• _Objective_
In the listing below, how many lines contain the string "bottom", with case counting? Give only the number.

• _Stored entries_
::::::

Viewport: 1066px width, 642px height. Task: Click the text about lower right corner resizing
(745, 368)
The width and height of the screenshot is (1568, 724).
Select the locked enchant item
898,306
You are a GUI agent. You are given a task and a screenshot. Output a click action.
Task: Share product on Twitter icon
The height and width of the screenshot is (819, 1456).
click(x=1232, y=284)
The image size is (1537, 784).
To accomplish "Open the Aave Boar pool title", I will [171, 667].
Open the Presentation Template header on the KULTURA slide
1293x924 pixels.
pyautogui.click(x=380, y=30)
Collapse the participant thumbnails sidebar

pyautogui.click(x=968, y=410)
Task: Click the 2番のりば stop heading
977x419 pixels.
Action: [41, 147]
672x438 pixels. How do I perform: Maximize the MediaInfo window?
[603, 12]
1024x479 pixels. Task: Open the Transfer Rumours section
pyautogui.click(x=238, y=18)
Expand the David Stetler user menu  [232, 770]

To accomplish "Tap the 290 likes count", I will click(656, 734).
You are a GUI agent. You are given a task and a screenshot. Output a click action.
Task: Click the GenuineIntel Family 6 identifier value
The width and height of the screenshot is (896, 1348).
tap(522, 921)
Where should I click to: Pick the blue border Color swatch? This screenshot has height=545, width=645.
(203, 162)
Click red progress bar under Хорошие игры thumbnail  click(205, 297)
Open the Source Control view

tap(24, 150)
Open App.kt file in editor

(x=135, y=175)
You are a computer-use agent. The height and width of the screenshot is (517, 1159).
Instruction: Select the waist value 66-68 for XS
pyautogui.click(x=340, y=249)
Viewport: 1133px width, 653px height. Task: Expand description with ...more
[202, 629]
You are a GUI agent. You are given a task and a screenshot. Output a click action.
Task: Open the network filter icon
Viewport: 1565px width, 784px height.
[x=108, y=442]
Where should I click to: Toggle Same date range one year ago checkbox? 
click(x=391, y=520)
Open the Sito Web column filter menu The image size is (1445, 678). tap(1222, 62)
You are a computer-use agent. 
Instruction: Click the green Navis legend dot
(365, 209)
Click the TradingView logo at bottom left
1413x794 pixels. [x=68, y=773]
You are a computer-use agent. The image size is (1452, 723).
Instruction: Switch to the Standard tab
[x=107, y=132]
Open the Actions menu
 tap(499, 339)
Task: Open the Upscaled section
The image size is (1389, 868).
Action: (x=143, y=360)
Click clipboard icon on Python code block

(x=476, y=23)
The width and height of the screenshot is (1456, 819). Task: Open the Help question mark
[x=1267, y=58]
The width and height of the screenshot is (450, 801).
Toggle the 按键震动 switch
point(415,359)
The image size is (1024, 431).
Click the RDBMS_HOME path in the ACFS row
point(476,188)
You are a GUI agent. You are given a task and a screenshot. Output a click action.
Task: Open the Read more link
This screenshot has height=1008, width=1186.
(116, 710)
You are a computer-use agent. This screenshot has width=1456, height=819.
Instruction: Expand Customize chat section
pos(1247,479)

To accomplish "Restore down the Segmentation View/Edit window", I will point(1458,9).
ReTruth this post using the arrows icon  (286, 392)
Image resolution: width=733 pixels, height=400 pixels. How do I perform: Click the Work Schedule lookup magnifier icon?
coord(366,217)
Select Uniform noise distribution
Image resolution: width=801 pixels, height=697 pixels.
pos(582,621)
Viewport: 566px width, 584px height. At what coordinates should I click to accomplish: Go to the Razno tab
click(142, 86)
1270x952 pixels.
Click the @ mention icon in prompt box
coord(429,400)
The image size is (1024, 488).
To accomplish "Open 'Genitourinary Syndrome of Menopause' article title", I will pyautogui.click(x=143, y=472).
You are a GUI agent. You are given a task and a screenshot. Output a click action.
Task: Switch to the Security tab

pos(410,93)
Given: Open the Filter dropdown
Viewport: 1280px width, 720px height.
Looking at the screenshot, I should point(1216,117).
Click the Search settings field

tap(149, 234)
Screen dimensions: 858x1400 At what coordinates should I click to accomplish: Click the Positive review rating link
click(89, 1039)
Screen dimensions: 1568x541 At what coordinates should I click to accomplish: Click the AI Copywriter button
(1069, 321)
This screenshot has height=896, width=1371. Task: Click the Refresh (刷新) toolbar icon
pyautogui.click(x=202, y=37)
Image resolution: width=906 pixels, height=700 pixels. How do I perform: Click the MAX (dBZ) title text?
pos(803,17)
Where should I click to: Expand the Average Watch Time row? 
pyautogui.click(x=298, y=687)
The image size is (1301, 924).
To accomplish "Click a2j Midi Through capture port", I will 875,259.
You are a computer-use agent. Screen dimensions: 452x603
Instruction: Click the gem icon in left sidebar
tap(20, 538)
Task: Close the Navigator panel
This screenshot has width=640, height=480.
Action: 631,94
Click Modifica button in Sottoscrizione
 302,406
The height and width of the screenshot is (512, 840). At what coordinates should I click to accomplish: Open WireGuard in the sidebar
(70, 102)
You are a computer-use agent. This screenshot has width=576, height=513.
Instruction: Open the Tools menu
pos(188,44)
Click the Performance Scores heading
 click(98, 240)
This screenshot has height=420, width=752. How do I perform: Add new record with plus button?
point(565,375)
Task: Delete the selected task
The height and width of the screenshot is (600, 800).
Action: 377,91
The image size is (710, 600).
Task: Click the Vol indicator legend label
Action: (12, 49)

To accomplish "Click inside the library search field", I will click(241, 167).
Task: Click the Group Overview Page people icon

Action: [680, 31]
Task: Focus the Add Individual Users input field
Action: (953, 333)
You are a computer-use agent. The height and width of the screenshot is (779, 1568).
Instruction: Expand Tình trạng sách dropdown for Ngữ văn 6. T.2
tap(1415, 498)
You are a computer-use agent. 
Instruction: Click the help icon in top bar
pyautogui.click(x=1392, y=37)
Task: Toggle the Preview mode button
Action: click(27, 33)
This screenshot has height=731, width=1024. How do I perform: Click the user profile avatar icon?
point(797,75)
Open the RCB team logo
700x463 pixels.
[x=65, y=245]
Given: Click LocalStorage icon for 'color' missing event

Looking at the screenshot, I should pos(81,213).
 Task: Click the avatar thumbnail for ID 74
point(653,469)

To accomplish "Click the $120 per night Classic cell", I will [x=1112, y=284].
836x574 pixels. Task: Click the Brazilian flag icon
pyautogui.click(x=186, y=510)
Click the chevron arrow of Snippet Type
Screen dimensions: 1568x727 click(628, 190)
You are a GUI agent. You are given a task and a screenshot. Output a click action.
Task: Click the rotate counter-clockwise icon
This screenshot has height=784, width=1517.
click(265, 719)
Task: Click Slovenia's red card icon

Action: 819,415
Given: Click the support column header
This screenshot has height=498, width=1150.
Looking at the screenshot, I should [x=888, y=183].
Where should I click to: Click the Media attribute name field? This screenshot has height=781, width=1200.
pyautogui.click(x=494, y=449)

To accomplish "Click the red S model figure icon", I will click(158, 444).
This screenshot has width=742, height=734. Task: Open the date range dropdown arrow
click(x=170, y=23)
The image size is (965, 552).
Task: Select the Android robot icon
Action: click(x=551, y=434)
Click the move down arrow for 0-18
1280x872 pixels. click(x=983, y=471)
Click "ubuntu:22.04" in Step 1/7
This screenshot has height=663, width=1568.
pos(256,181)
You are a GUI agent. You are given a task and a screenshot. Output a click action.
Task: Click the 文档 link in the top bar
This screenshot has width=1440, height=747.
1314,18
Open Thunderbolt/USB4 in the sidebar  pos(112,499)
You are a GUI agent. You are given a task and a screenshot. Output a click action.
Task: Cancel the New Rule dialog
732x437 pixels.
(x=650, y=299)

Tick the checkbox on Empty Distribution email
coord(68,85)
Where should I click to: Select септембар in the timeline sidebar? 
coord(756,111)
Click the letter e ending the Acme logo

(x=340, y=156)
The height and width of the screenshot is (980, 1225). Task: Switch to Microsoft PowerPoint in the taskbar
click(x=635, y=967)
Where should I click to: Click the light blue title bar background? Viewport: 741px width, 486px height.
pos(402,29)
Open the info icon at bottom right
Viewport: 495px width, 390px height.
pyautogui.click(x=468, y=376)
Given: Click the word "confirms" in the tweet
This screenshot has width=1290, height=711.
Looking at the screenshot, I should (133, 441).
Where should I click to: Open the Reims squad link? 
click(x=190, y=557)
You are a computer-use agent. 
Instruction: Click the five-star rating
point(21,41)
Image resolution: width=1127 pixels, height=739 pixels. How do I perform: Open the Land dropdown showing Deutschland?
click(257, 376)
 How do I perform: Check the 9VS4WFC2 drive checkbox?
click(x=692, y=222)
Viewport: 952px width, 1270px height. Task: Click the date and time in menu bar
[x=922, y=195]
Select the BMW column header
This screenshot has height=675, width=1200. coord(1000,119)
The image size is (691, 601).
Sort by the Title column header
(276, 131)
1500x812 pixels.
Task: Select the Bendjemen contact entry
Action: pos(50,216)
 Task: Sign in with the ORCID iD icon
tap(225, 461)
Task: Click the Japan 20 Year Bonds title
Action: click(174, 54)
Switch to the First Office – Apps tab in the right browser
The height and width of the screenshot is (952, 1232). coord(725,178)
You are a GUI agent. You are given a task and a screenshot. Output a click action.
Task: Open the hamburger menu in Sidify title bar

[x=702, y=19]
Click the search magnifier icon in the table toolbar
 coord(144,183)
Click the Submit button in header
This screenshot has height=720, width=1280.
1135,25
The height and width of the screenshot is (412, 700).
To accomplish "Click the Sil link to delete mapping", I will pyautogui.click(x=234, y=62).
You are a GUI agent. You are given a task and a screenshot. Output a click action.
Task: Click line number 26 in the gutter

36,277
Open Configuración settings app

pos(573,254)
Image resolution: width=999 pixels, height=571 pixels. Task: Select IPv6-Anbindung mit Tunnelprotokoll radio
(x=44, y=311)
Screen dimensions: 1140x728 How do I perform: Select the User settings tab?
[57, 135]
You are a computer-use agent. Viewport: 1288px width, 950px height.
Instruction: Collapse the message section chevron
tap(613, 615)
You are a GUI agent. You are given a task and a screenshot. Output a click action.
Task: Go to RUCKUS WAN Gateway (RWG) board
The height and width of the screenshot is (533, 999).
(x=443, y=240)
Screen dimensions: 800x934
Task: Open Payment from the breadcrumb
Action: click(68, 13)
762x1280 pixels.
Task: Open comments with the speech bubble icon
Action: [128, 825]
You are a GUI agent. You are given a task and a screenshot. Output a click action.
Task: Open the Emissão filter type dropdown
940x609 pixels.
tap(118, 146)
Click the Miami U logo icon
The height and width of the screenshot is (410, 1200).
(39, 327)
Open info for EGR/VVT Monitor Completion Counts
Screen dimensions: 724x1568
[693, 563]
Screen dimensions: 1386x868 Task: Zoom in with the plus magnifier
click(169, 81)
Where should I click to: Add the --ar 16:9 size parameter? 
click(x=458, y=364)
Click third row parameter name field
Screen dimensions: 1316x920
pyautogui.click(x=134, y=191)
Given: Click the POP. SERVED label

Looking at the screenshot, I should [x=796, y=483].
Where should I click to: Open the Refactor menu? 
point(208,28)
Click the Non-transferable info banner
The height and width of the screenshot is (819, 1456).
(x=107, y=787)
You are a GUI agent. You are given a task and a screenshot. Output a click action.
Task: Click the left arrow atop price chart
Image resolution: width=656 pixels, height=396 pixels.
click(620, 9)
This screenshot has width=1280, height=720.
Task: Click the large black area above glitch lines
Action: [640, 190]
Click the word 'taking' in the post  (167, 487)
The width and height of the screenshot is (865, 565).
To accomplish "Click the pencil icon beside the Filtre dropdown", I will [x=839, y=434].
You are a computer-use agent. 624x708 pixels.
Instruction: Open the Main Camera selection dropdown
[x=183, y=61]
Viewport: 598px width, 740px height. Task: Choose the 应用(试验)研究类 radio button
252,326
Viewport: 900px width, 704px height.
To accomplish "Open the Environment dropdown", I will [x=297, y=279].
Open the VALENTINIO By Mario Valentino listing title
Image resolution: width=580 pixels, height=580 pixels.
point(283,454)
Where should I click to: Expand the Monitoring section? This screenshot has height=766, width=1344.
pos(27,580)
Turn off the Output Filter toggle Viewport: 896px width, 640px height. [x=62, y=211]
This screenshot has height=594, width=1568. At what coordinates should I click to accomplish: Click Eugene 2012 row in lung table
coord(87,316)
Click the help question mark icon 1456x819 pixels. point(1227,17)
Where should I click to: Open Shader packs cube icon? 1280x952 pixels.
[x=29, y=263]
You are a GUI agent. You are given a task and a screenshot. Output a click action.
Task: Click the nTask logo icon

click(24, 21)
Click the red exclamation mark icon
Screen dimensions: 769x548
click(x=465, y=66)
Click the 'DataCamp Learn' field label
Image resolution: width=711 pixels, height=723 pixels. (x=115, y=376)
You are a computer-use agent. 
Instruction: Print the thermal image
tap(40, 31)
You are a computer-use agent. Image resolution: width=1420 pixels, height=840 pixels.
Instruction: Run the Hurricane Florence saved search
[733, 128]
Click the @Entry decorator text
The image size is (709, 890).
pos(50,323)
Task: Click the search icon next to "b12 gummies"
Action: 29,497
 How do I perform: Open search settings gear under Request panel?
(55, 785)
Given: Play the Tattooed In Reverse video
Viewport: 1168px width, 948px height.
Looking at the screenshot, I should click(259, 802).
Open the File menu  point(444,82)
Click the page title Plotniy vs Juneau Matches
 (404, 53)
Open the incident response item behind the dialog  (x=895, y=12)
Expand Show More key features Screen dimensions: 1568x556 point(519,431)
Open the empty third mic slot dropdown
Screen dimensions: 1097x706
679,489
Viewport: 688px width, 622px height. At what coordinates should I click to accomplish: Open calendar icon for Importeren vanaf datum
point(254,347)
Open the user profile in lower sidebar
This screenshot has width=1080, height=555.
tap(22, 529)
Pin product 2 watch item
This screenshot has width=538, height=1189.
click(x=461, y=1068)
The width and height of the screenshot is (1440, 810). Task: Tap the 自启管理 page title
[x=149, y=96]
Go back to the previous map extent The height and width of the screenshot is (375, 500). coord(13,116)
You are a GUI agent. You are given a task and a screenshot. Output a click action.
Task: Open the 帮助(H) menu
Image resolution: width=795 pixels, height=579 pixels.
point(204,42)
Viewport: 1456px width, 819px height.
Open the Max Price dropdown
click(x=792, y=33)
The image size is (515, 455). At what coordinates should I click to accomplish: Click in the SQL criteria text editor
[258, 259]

::::::

• _Full answer_
2